The First Minister will confirm that he wants to hold off staging the referendum until autumn 2014, saying it cannot be held any sooner due to parliamentary and legislative reasons.

He will also confirm that while the party favours a straight “yes-no” question on independence, it would be wrong to rule out asking a second question on “devo max” – under which the UK would remain in place, but all issues on tax and spending would be taken by Holyrood.

UK government sources indicated last night they were “relatively relaxed” about the timing of the poll, but that the Scottish Government should rule out a multi-option referendum, which they say will lead to massive voter confusion.

Scottish Secretary Michael Moore has also insisted that, unless the Scottish Government is given new powers to hold a referendum by Westminster, it will be ruled illegal by the courts.

Mr Moore and Mr Salmond are now scheduled to hold talks on Friday.

In his speech last night, Mr Salmond outlined his claim that independence would help Scotland out of the economic slump and warned against “scare stories” from political opponents, arguing that an independent Scotland would be weaker and more impoverished. The First Minister said: “In Scotland, my party’s manifesto for last year’s election made it clear that the economy would be a top priority for us.

“We are still deeply aware, as are many places in England and Wales, of the lasting damage done by the mass unemployment of the 1980s, which left a legacy of alienation, ill-health and hopelessness which endured long after economic recovery had taken hold.

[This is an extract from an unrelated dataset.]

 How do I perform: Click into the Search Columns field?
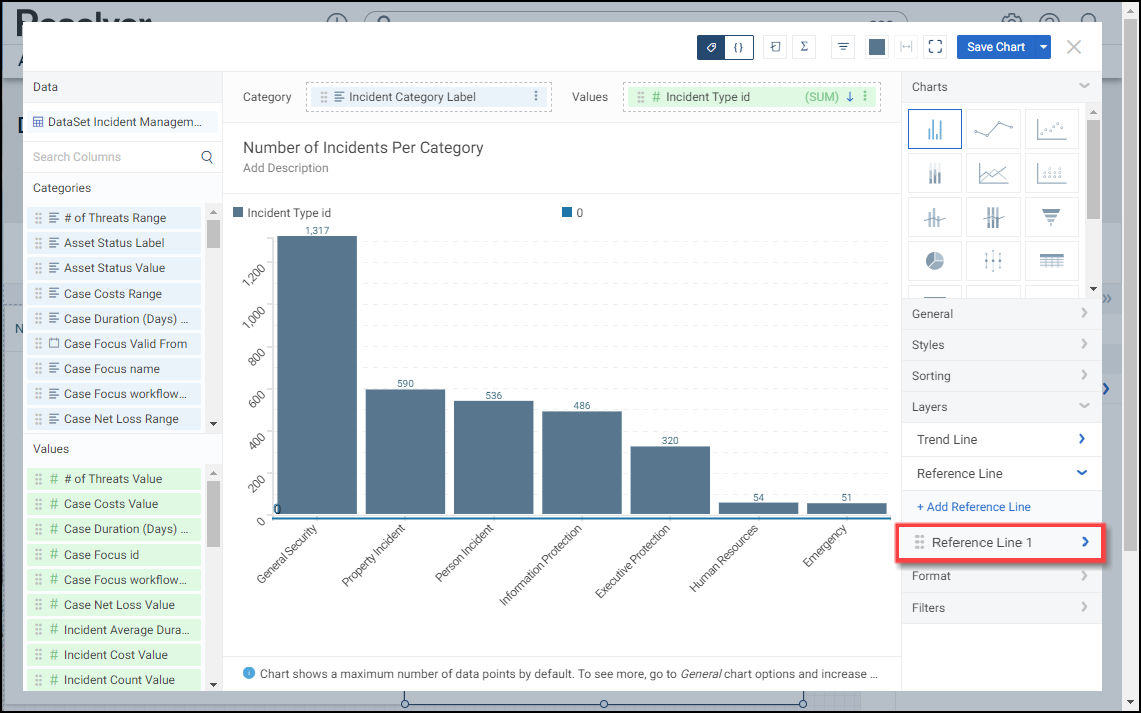[x=110, y=157]
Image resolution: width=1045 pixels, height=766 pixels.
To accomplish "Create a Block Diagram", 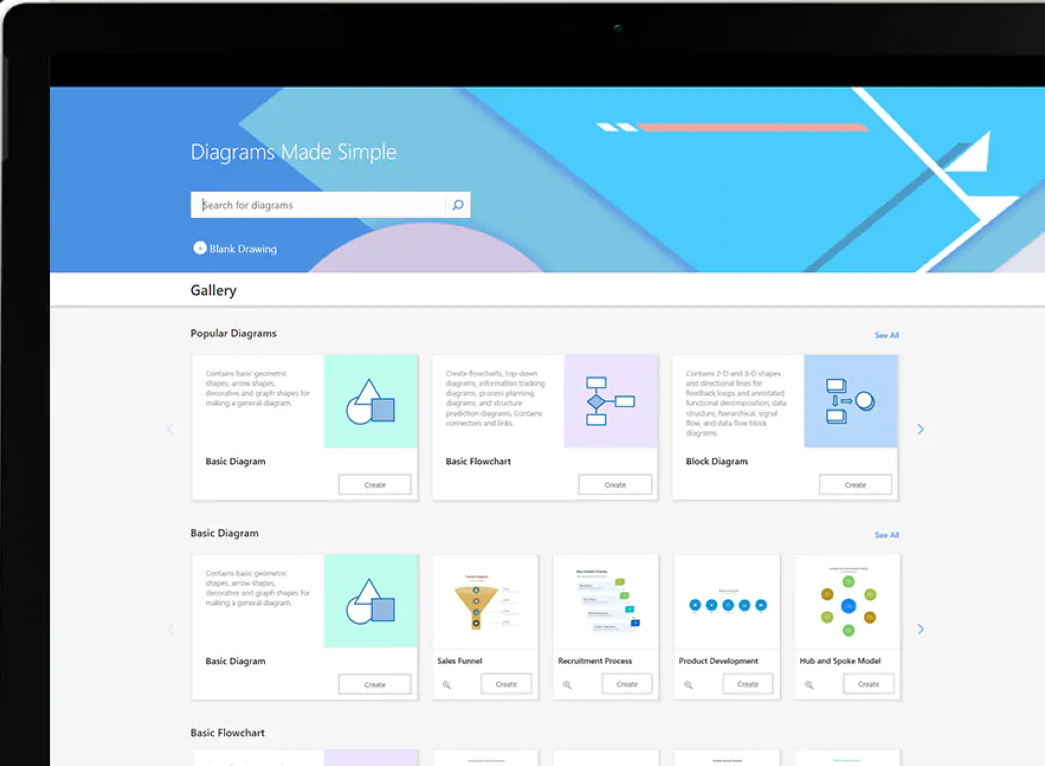I will (x=855, y=483).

“However careful we are at directing spending towards areas which protect welfare and promote economic growth, we cannot escape the consequences of the UK government’s macro-economic policies.

“Nobody denies that the UK government’s budget deficit needs to be tackled. However, the sheer scale of the austerity measures decided upon by the UK government is proving counter-productive, particularly in the cuts to capital spending.

“It doesn’t require a Nobel laureate in economics to understand that it is difficult to sustain an economic recovery on export-led growth when your major export market is enduring significant problems.”

Mr Salmond went on to claim that small, independent countries such as Norway, Sweden and New Zealand, were weathering the economic storm better than larger countries, including the UK, Spain and Italy.

“What independence would do is to give us the tools – corporation tax, for example, or alcohol excise duty – which we could use to get on with the job of promoting recovery and improving people’s lives,” he said.

Responding to the speech, Mr Moore rejected the idea that independence would benefit Scotland. He said: “The very purpose of devolution and a Scottish Parliament is to allow Scotland to make policy decisions on matters such as health, education and transport in line with Scotland’s needs and priorities. That is happening already.

“So Scotland can have that while remaining part of the UK family, with all the shared strength and security that provides, particularly with regard to the economy. I think that Scotland is stronger within the UK and the UK is stronger for having Scotland within it.

“And particularly in times of strain, it’s better for families to stick together rather than break apart.”